Se rendre à Déou est un parcours du combattant. Qu’ à cela ne tienne, nous nous y sommes rendus les 3 et 4 août 2010 pour constater les dégâts causés par les pluies torrentielles du 20 au 22 juillet 2010. Des maisons écroulées, des animaux emportés ou morts, des champs inondés ou ensablés, c’est le triste constat que nous avons fait à Déou. Reçus par le Préfet dudit département, Seydou Sawadogo, nous avons été sidérés par la situation qui nous a été faite.

L’ampleur des inondations

Selon le Préfet de Déou, 9 villages sur les 14 que compte le département ont été inondés. Le cas le plus frappant, est celui du quartier Débé dans le village de Gountouré Gné-Gné, où toutes les maisons sans exception se sont effondrées. Les animaux ont été également emportés par les eaux de même que toute la volaille, a-t-il confié. Le mil qui se trouvait dans la boue après la chute des greniers a fini par germer. Les marchandises de trois boutiques étaient également dans la boue à leur arrivée, a-t-il ajouté. Les sinistrés, dont le nombre n’a pas encore été déterminé, dorment à la belle étoile car l’école qui pouvait les héberger a été aussi endommagée par les eaux. Les vivres du PAM, 398 kg de céréales, 58 kg de sucre, les archives, les manuels guides et les livres des élèves de cette école ont aussi fait les frais des eaux. Ce qui manque le plus aux sinistrés, c’est l’assistance. Le Comité provincial de secours d’urgence et de réhabilitation (COPROSUR) de l’Oudalan a certes mis à leur disposition 83 sacs de 100kg de petit mil et 80 tentes. Mais cette aide est insuffisante pour les milliers de sinistrés. Gountouré Gné-Gné, à lui seul, compte 1247 sinistrés.

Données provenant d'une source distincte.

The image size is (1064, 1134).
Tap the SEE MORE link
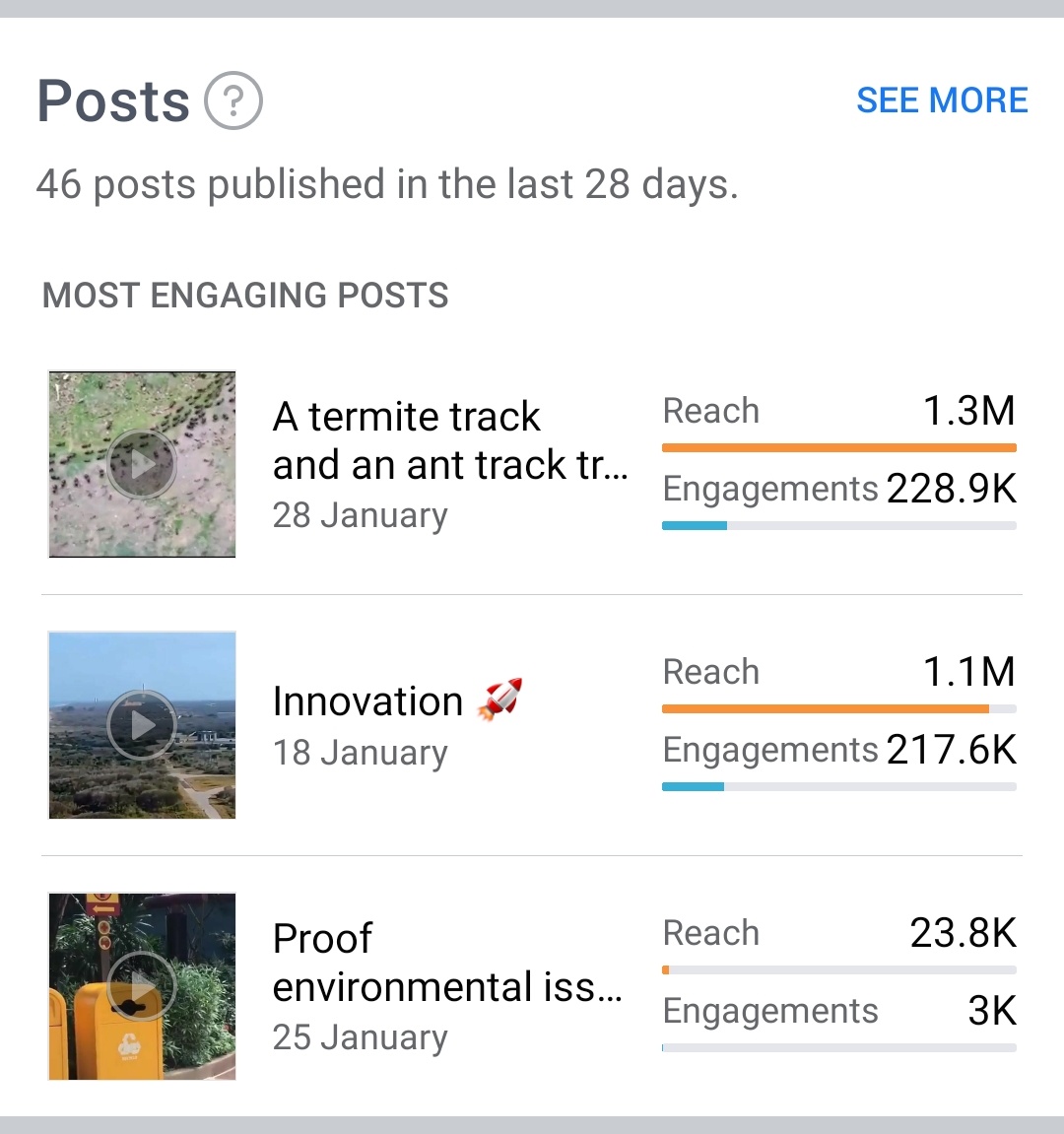pyautogui.click(x=942, y=100)
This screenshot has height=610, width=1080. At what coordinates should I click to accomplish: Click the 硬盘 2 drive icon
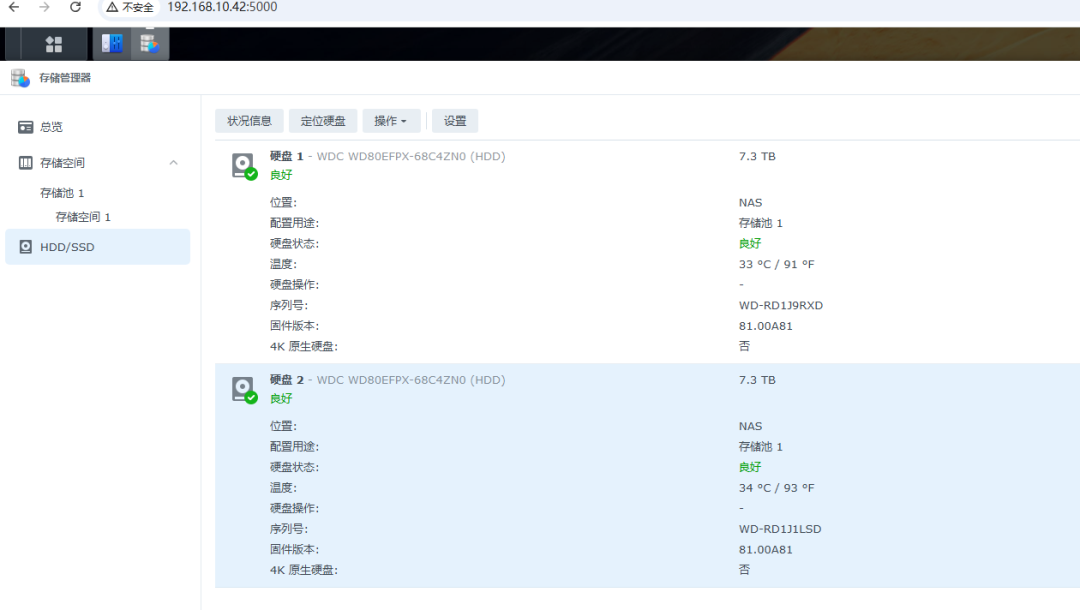click(x=243, y=389)
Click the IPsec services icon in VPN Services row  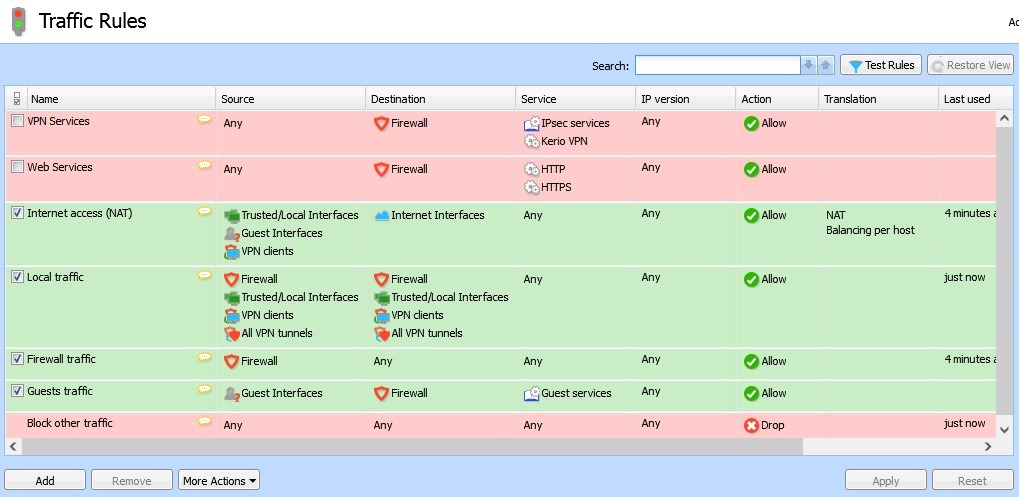point(531,124)
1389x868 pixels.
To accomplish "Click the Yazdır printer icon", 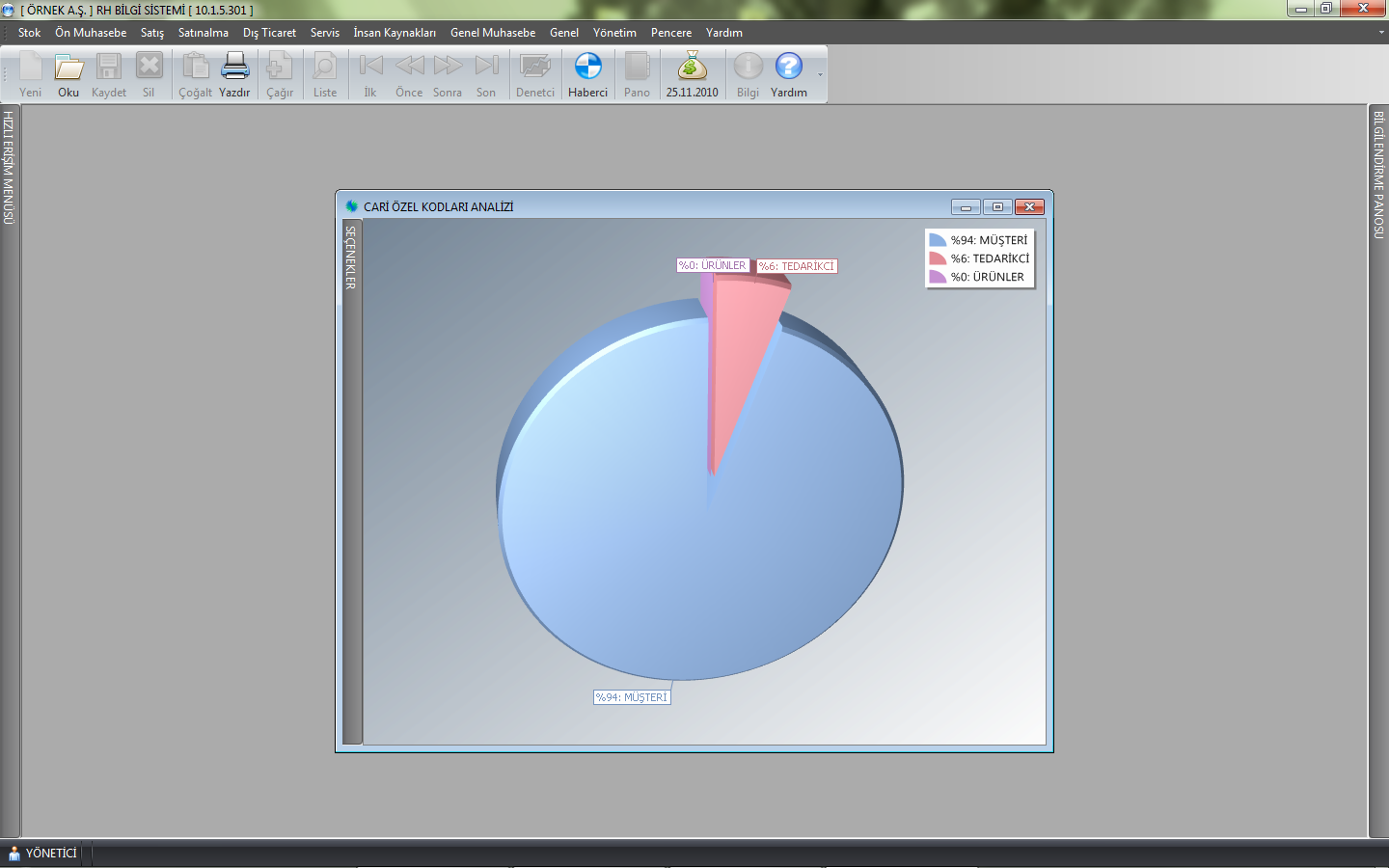I will (x=234, y=68).
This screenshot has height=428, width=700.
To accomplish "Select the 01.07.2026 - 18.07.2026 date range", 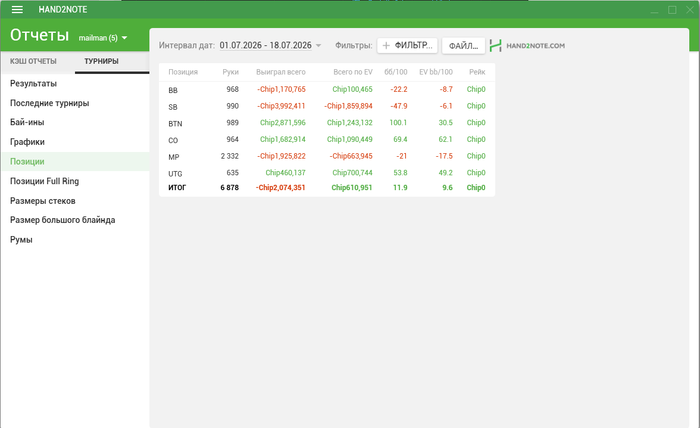I will [266, 46].
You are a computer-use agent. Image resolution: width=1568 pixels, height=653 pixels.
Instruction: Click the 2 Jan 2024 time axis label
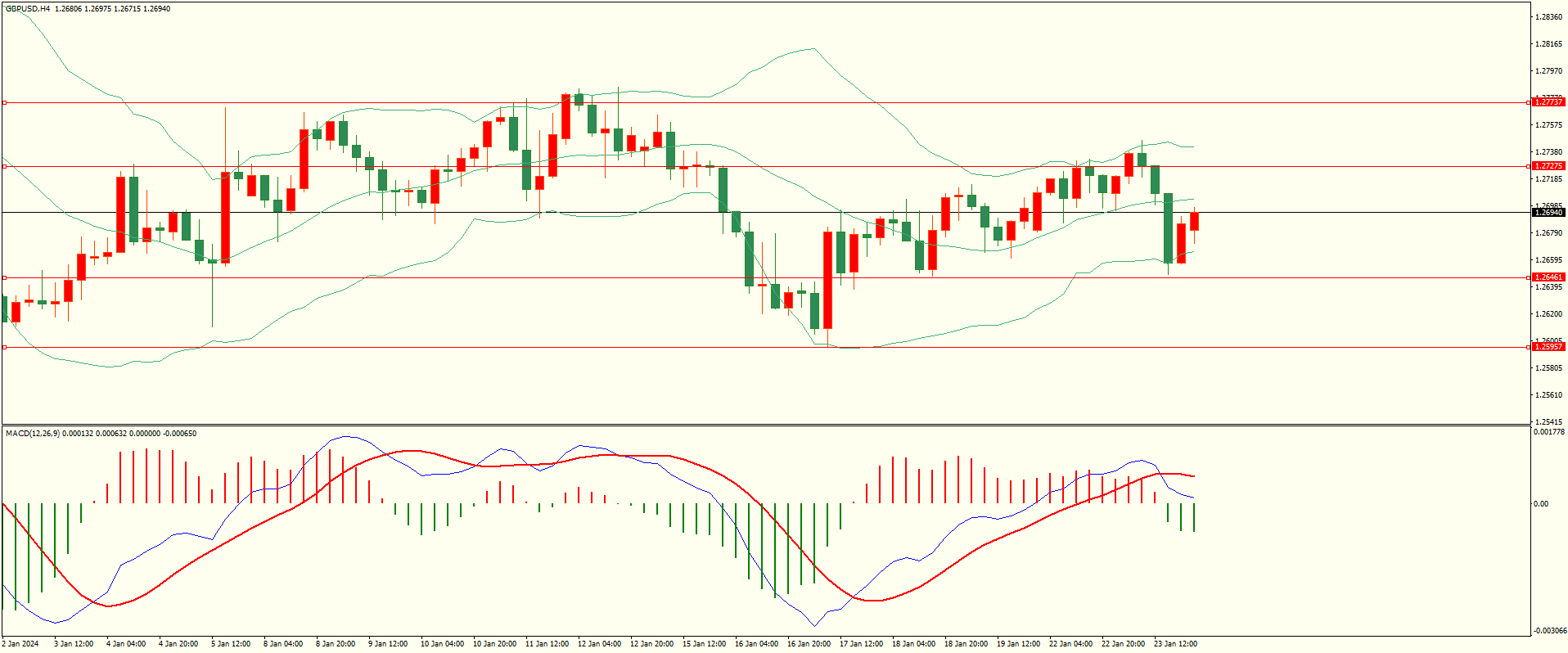click(20, 644)
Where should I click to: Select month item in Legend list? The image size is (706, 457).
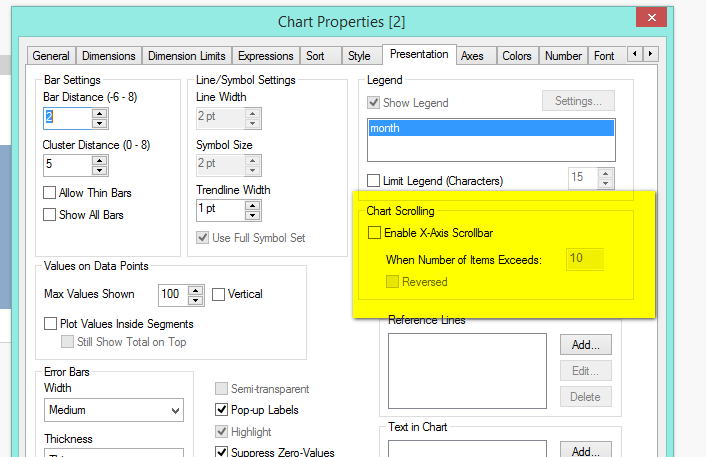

Le nombre de familles sinistrées pour l’ensemble des 9 villages est de 501. Celui des sinistrés n’est pas encore connu mais on dénombre déjà près de 2000 personnes. Même si le Préfet bénéficie du soutien des autorités communales de Déou, il n’arrive pas, sinon difficilement, à faire face aux nombreuses sollicitations des sinistrés. Il a besoin d’être assisté par des moyens plus importants qui ne peuvent être mobilisés aisément que par le haut-commissaire de l’Oudalan et le gouverneur du Sahel qui, jusque-là, se font attendre, aux dires du préfet et des sinistrés. Les règles administratives empêchent le Préfet de prononcer le mot ’’abandonner’’. Mais c’est visiblement ce qu’il vit. Malgré sa maîtrise de la rhétorique, il a lancé le mot ’’abandonner’’ au cours de nos échanges. ’’On se sent abandonnés car, il nous manque de l’assistance’’, a-t-il lâché.

Des besoins importants

Les sinistrés ont besoin, a-t-il dit, de couvertures, de moustiquaires imprégnées et de vivres dont le prix a flambé dans le département, 23 000 à 23 500 F CFA le sac de 100 kg de mil. Qui ne demande rien n’a rien sauf si c’est Dieu qui donne. C’est conscient de cela que le préfet a demandé de l’aide pour les sinistrés qui sont, a-t-il confié, exposés au froid et aux piqûres des moustiques sur les collines où ils se sont retranchés après les inondations. Mais combien de temps vont-ils résister à ces intempéries ? s’est-il demandé. Pour le préfet, si les sinistrés ne sont pas assistés dans un bref délai, les plus vulnérables, notamment les vieilles personnes et les enfants, risquent de mourir. Il a déploré le manque de routes car la plupart des villages sont enclavés. Gountouré Gné-Gné qui est le plus touché par les inondations est aussi le plus enclavé. Outre les mobylettes, aucun véhicule ni charrette ne peut se rendre dans ledit village, a-t-il indiqué. C’est dire que même s’il y a une aide pour les sinistrés, son acheminement sera difficile. Il faudrait dans le cas échéant, songer à l’utilisation d’un appareil volant pour pouvoir les secourir.

Des sinistrés angoissés

Le Préfet a remercié le député Amadou Diemdioda Dicko qui a remis une somme de 150 000 F CFA pour assurer le transport des vivres destinés aux sinistrés. Il a aussi dit merci à l’opérateur économique, Milidi Ould Badi qui a décidé de mettre ses camions à leur disposition pour l’acheminement des vivres qui sont stockés à Dori et à Gorom-Gorom vers Déou. Cet opérateur économique de Markoye, dit être touché par ce qui est arrivé aux populations.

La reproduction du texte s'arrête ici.